Traceback (most recent call last):
File "./tools/train.py", line 274, in
main()
File "./tools/train.py", line 263, in main
train_model(
File "/work/mmdetection3d/mmdet3d/apis/train.py", line 346, in train_model
train_detector(
File "/work/mmdetection3d/mmdet3d/apis/train.py", line 321, in train_detector
runner.run(data_loaders, cfg.workflow)
File "/work/fusion_3dod-dev-dino_deformable_transfusion/venv/lib/python3.8/site-packages/mmcv/runner/iter_based_runner.py", line 144, in run
iter_runner(iter_loaders[i], **kwargs)
File "/work/fusion_3dod-dev-dino_deformable_transfusion/venv/lib/python3.8/site-packages/mmcv/runner/iter_based_runner.py", line 64, in train
outputs = self.model.train_step(data_batch, self.optimizer, **kwargs)
File "/work/fusion_3dod-dev-dino_deformable_transfusion/venv/lib/python3.8/site-packages/mmcv/parallel/distributed.py", line 63, in train_step
output = self.module.train_step(*inputs[0], **kwargs[0])
File "/work/fusion_3dod-dev-dino_deformable_transfusion/venv/lib/python3.8/site-packages/mmdet/models/detectors/base.py", line 248, in train_step
losses = self(**data)
File "/work/fusion_3dod-dev-dino_deformable_transfusion/venv/lib/python3.8/site-packages/torch/nn/modules/module.py", line 1130, in _call_impl
return forward_call(*input, **kwargs)
File "/work/fusion_3dod-dev-dino_deformable_transfusion/venv/lib/python3.8/site-packages/mmcv/runner/fp16_utils.py", line 116, in new_func
return old_func(*args, **kwargs)
File "/work/mmdetection3d/mmdet3d/models/detectors/base.py", line 60, in forward
return self.forward_train(**kwargs)
File "/work/mmdetection3d/mmdet3d/models/detectors/mvx_two_stage.py", line 273, in forward_train
img_feats, pts_feats = self.extract_feat(
File "/work/mmdetection3d/mmdet3d/models/detectors/mvx_two_stage.py", line 208, in extract_feat
pts_feats = self.extract_pts_feat(points, img_feats, img_metas)
File "/work/mmdetection3d/mmdet3d/models/detectors/centerpoint.py", line 50, in extract_pts_feat
x = self.pts_middle_encoder(voxel_features, coors, batch_size)

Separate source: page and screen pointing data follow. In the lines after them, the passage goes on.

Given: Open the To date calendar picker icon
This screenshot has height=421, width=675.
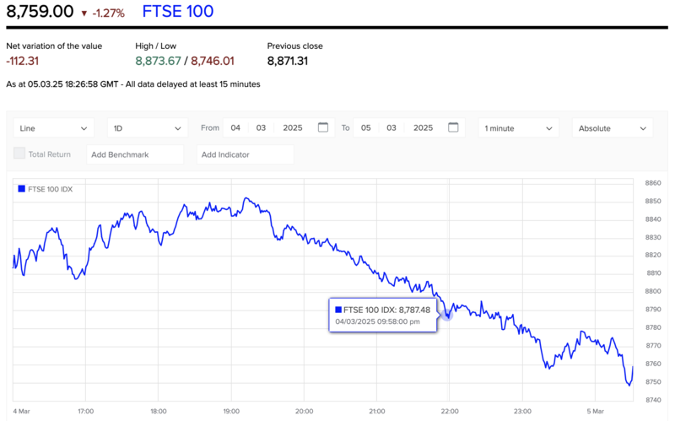Looking at the screenshot, I should [x=454, y=128].
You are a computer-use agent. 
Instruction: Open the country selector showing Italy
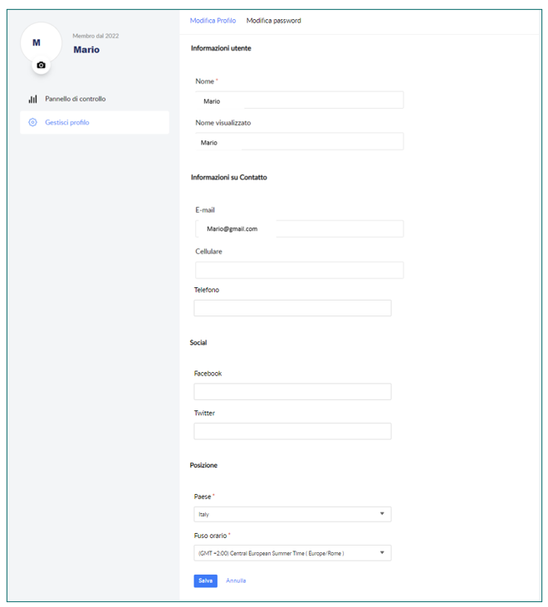(x=292, y=514)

File "/work/fusion_3dod-dev-dino_deformable_transfusion/venv/lib/python3.8/site-packages/torch/nn/modules/module.py", line 1130, in _call_impl
return forward_call(*input, **kwargs)
File "/work/fusion_3dod-dev-dino_deformable_transfusion/venv/lib/python3.8/site-packages/mmcv/runner/fp16_utils.py", line 116, in new_func
return old_func(*args, **kwargs)
File "/work/mmdetection3d/mmdet3d/models/middle_encoders/sparse_encoder.py", line 131, in forward
x = encoder_layer(x)
File "/work/fusion_3dod-dev-dino_deformable_transfusion/venv/lib/python3.8/site-packages/torch/nn/modules/module.py", line 1130, in _call_impl
return forward_call(*input, **kwargs)
File "/work/fusion_3dod-dev-dino_deformable_transfusion/venv/lib/python3.8/site-packages/spconv/pytorch/modules.py", line 138, in forward
input = module(input)
File "/work/fusion_3dod-dev-dino_deformable_transfusion/venv/lib/python3.8/site-packages/torch/nn/modules/module.py", line 1130, in _call_impl
return forward_call(*input, **kwargs)
File "/work/mmdetection3d/mmdet3d/ops/sparse_block.py", line 125, in forward
out = self.conv2(out)
File "/work/fusion_3dod-dev-dino_deformable_transfusion/venv/lib/python3.8/site-packages/torch/nn/modules/module.py", line 1130, in _call_impl
return forward_call(*input, kwargs)
File "/work/fusion_3dod-dev-dino_deformable_transfusion/venv/lib/python3.8/site-packages/spconv/pytorch/conv.py", line 755, in forward
return self._conv_forward(self.training,
File "/work/fusion_3dod-dev-dino_deformable_transfusion/venv/lib/python3.8/site-packages/spconv/pytorch/conv.py", line 402, in _conv_forward
msg += f"indices={indices.shape},bs={batch_size},ss={spatial_shape},"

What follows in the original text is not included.